Instructions to follow:
What is needed is the exact text of each line in the listing below from the one with "Pokémon (971, 386)" up to and including the one with "Telephone : 01 87 65 01 33 (634, 1989)", and no pictures.
Start of Block
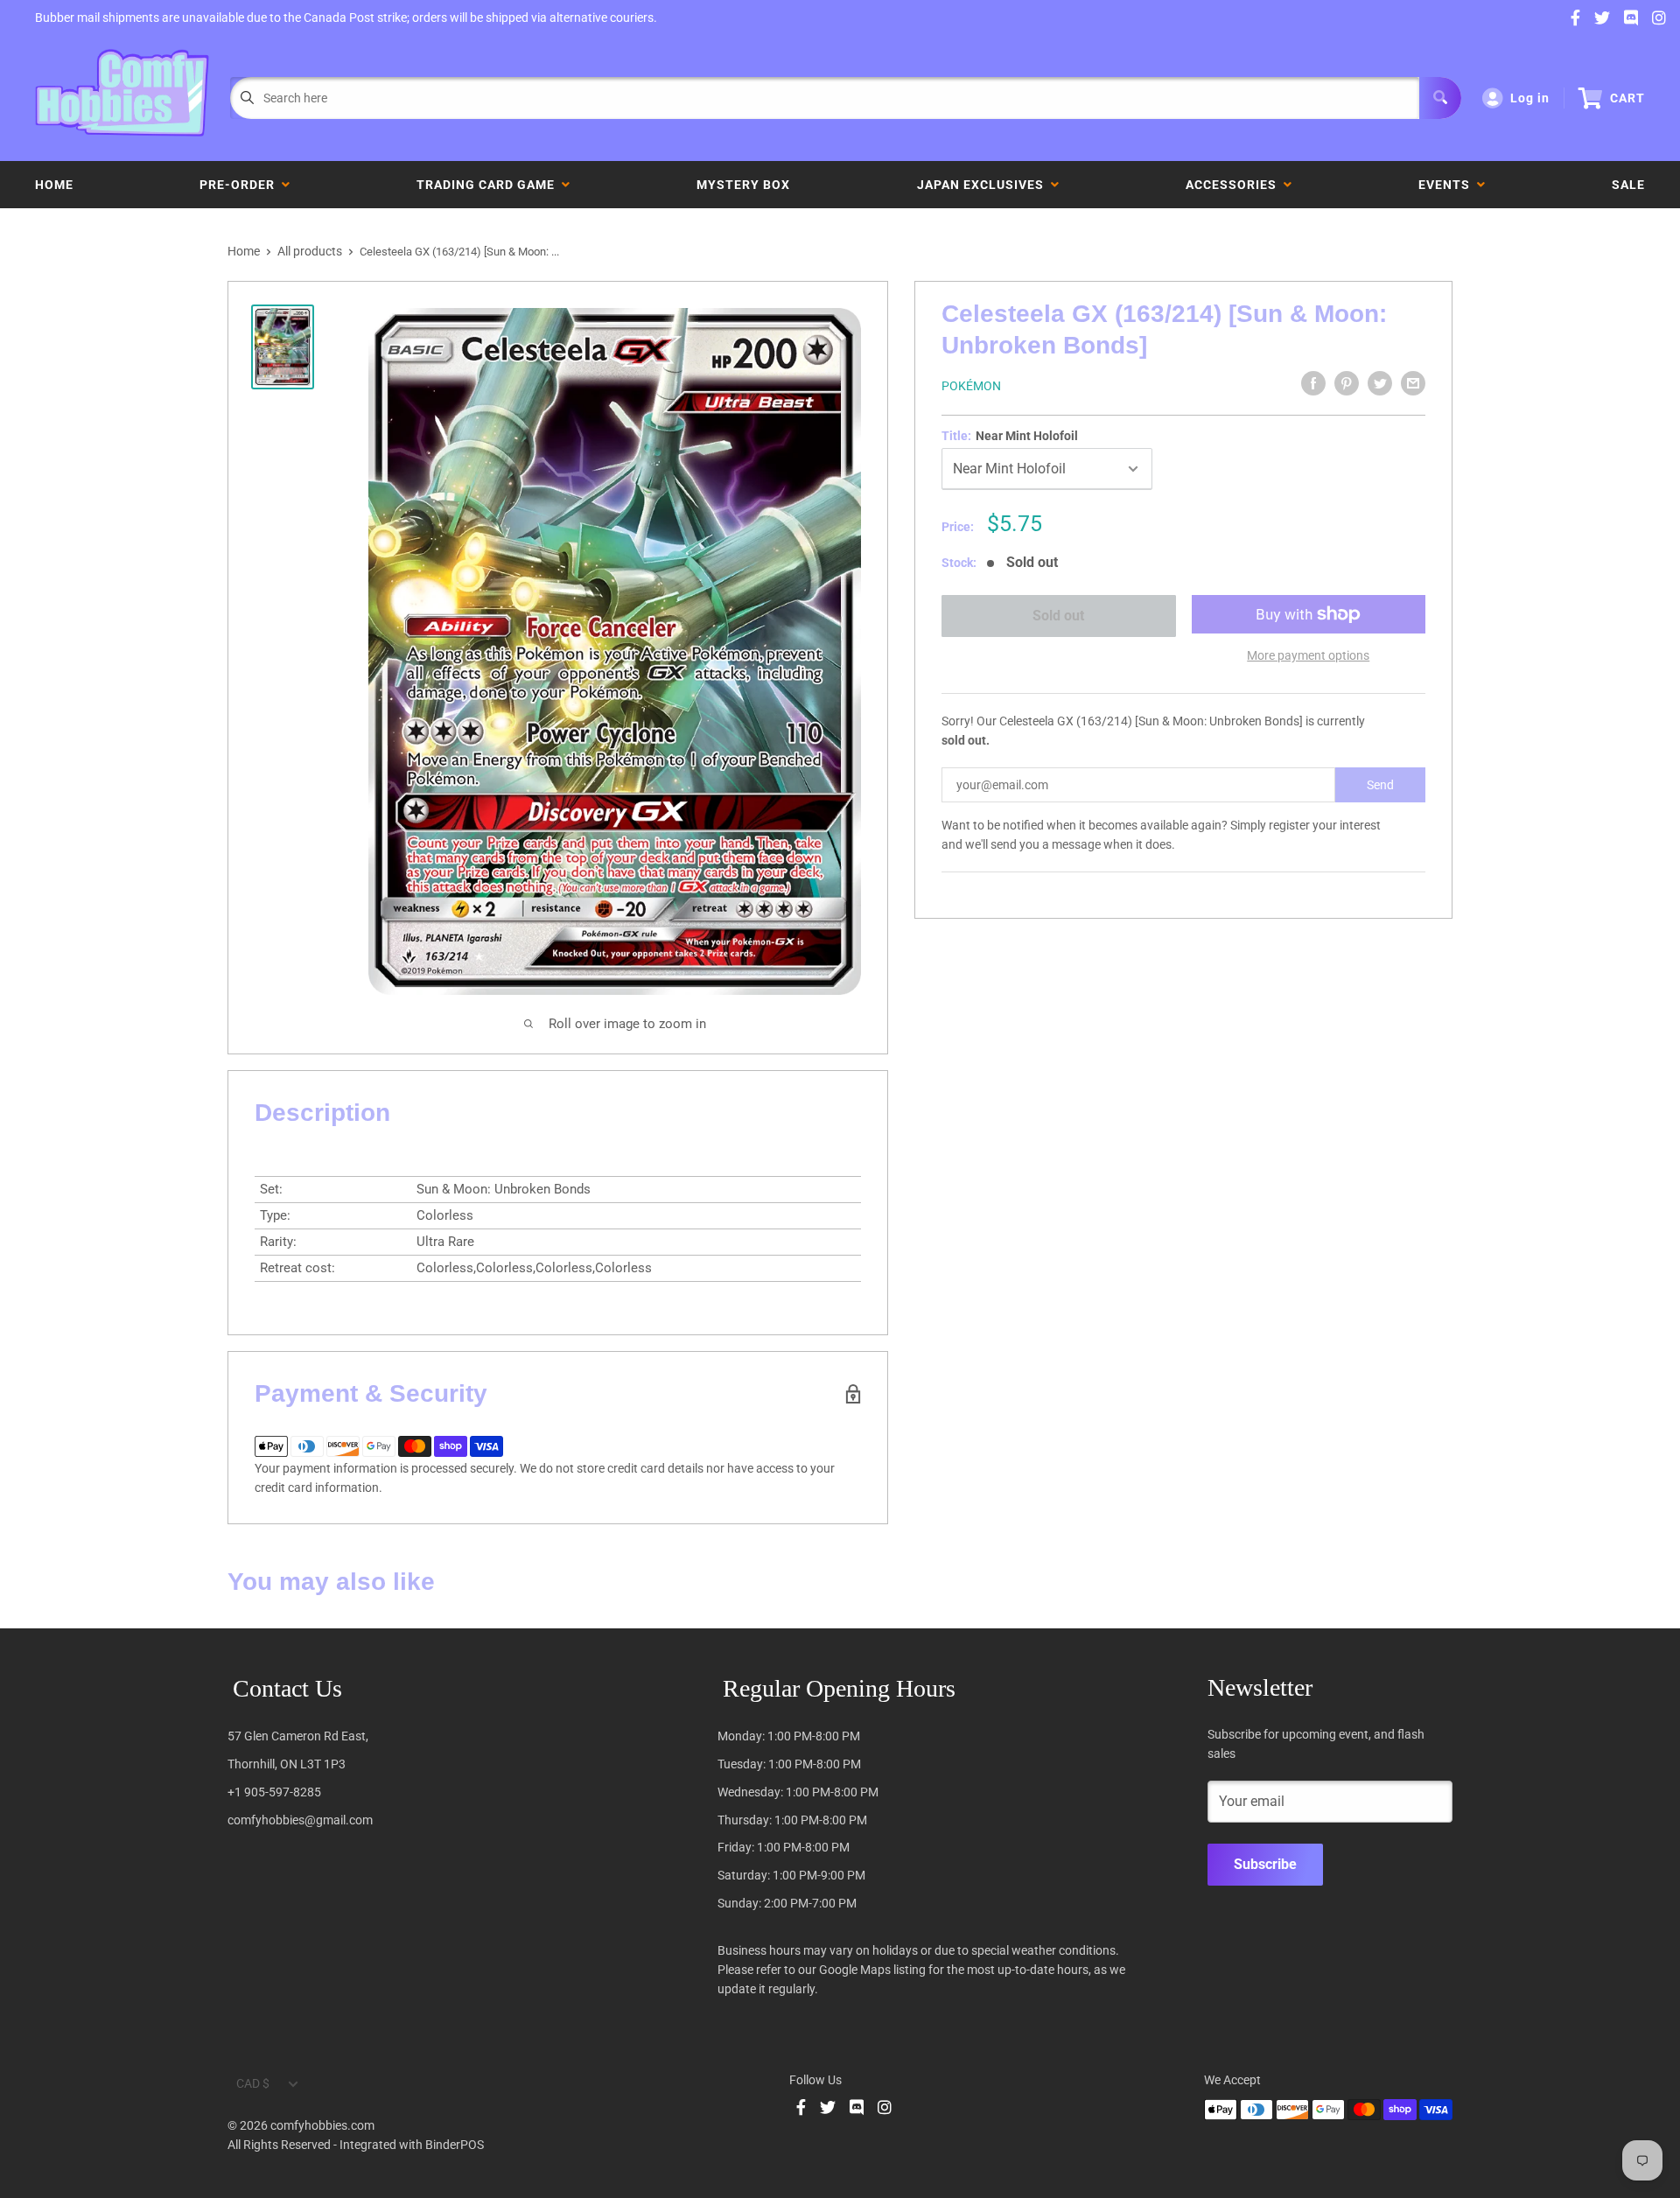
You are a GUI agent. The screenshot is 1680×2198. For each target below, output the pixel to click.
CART (1627, 98)
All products (309, 251)
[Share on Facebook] (1313, 383)
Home (54, 185)
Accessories (1235, 185)
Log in (1530, 98)
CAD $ (253, 2083)
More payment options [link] (1308, 655)
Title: (1010, 436)
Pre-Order (241, 185)
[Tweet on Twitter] (1380, 383)
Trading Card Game (489, 185)
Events (1447, 185)
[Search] (1440, 98)
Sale (1628, 185)
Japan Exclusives (984, 185)
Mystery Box (743, 185)
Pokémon (971, 386)
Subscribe (1265, 1864)
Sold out (1058, 615)
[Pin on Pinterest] (1346, 383)
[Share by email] (1413, 383)
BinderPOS (454, 2145)
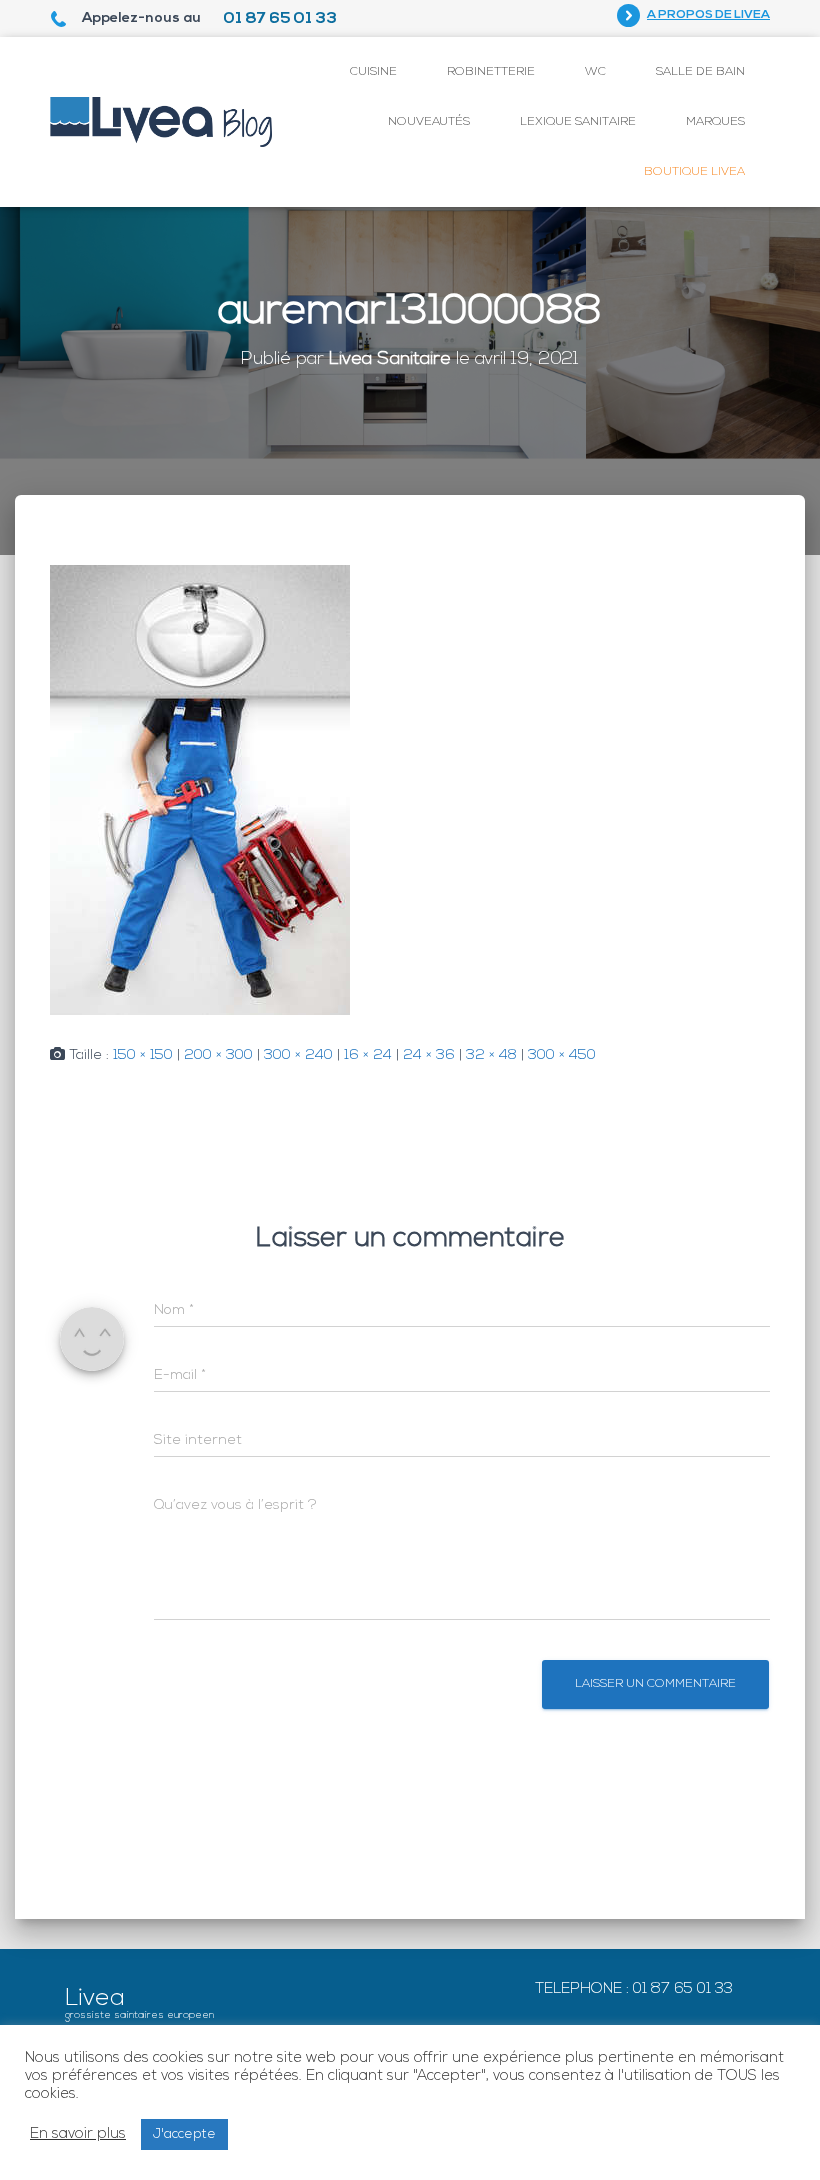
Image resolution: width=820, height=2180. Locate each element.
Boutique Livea (694, 172)
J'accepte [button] (184, 2134)
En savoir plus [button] (78, 2134)
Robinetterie (491, 72)
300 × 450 (562, 1055)
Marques (715, 122)
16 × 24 (368, 1055)
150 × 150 (143, 1055)
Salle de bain (700, 72)
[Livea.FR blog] (161, 122)
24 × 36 (429, 1055)
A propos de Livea (708, 15)
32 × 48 (491, 1055)
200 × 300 (218, 1055)
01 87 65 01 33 (280, 19)
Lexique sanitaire (578, 122)
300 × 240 (298, 1055)
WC (595, 72)
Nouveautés (429, 122)
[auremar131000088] (200, 790)
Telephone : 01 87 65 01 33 (634, 1989)
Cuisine (373, 72)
End of Block
Expected answer:
Pokémon (971, 386)
Subscribe (1265, 1864)
Sold out (1058, 615)
[Pin on Pinterest] (1346, 383)
[Share by email] (1413, 383)
BinderPOS (454, 2145)
Image resolution: width=820, height=2180. Locate each element.
Boutique Livea (694, 172)
J'accepte [button] (184, 2134)
En savoir plus [button] (78, 2134)
Robinetterie (491, 72)
300 × 450 (562, 1055)
Marques (715, 122)
16 × 24 (368, 1055)
150 × 150 (143, 1055)
Salle de bain (700, 72)
[Livea.FR blog] (161, 122)
24 × 36 (429, 1055)
A propos de Livea (708, 15)
32 × 48 (491, 1055)
200 × 300 (218, 1055)
01 87 65 01 33 (280, 19)
Lexique sanitaire (578, 122)
300 × 240 (298, 1055)
WC (595, 72)
Nouveautés (429, 122)
[auremar131000088] (200, 790)
Telephone : 01 87 65 01 33 (634, 1989)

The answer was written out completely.